### SELECTED EXTRACT
========

Pad Thai is one of the dishes available at Thai Spice. The menu at the year-old restaurant includes other familiar Thai offerings such as green chicken curry.


Pad Thai is one of the dishes available at Thai Spice. The menu at the year-old restaurant includes other familiar Thai offerings such as green chicken curry.

By Laura Reiley

Times Food Critic


My friend is convinced that you can tell if a Thai restaurant is going to be good by whether or not the proprietors proudly display a portrait of the royal family, the presence of the royal family a sure sign of quality. This same friend has a lot of other more farfetched theories, but for me this one has often held true. His Majesty King Bhumibol Adulyadej came to the throne in 1946. Deeply loved, he is the longest reigning monarch in the world.

He's nowhere I saw at the year-old Thai Spice. The theory is shot because Thai Spice is a fabulous find. Owner Supattra Head and staff possess a dazzling use of bright chilies, cool basil and luscious coconut milk. The menu is not surprising, not filled with exotica. It is largely composed of the familiar pad Thai, green chicken curry and the like.

But here's a tip: The kitchen likes things hot, but it's a deep, nuanced kind of spiciness that builds slowly and is mellowed by herbs and peanuts and tiny salted shrimp.

========

### PROVIDED RECORDS
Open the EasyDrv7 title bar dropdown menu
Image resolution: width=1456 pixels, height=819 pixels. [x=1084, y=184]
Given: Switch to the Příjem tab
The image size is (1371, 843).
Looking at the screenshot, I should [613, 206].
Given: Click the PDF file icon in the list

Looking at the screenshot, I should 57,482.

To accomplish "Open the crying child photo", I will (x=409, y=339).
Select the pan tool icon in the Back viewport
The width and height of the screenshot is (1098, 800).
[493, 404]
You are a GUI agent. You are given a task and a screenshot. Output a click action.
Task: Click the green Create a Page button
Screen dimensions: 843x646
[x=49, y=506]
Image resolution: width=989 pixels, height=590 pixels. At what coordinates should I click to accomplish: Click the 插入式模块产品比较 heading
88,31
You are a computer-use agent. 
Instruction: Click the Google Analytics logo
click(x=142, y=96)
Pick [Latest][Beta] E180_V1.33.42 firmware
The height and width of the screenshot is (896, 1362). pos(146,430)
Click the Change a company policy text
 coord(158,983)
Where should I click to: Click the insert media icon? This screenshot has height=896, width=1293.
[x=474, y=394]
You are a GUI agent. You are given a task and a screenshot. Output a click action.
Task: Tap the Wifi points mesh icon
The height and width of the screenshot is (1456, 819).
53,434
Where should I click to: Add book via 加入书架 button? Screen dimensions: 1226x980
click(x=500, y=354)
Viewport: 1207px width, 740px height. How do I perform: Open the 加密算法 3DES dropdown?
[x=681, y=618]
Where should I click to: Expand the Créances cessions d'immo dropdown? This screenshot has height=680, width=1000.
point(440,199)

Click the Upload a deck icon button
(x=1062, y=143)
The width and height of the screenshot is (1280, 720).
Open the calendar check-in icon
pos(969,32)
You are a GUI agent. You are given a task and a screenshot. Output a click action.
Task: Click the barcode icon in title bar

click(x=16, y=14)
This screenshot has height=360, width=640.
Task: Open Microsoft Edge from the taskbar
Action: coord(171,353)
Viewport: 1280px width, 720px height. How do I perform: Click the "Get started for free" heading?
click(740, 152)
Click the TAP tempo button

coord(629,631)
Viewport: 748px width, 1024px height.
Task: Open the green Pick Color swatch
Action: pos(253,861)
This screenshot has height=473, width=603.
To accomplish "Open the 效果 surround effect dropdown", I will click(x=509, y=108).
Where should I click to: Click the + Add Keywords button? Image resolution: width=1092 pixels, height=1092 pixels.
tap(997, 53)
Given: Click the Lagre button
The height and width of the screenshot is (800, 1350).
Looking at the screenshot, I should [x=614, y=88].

========

### EXERCISE TASKS
1 > In the Thai Spice review, who is named as the restaurant's owner?
2 > Continue the Thai Spice review from the point where it stops.

### RESPONSES FOR EACH TASK
1 > Supattra Head

2 >
Think "medium spice" when you approach the tom yum soup ($3.95 cup), a little cup filled with pink-tinged clear broth, button mushrooms, and your choice of chicken or veggies. Twigs of lemongrass, hunks of galangal and sly chili sauce infuse the sweet-sourness. Yum beef and larb gai (both $6.95) are delicious salads, packed with lettuce, cukes and red onion with a fish-sauce pow, the latter (ground chicken) sporting a neat crunchy texture imparted by rice powder.

Curries can be made with your choice of chicken, pork, veggies or tofu ($8.95), beef, shrimp or squid ($9.95), scallops or seafood combo ($15.95) — ask which one makes the most sense with a particular sauce. I liked the richer panang best. It's sweeter and creamier than the others, but with good heat and chopped peanuts in the reddish sauce.

Don't stop at the curries, though, because the menu continues with a long list of more exotic dishes, many of them worth note (but significantly more expensive). Whole fresh red snapper ($21.95-$24.95) comes two ways, either topped with sweet-burn chili sauce (delicious) or busier with cucumbers, cashews and pineapple.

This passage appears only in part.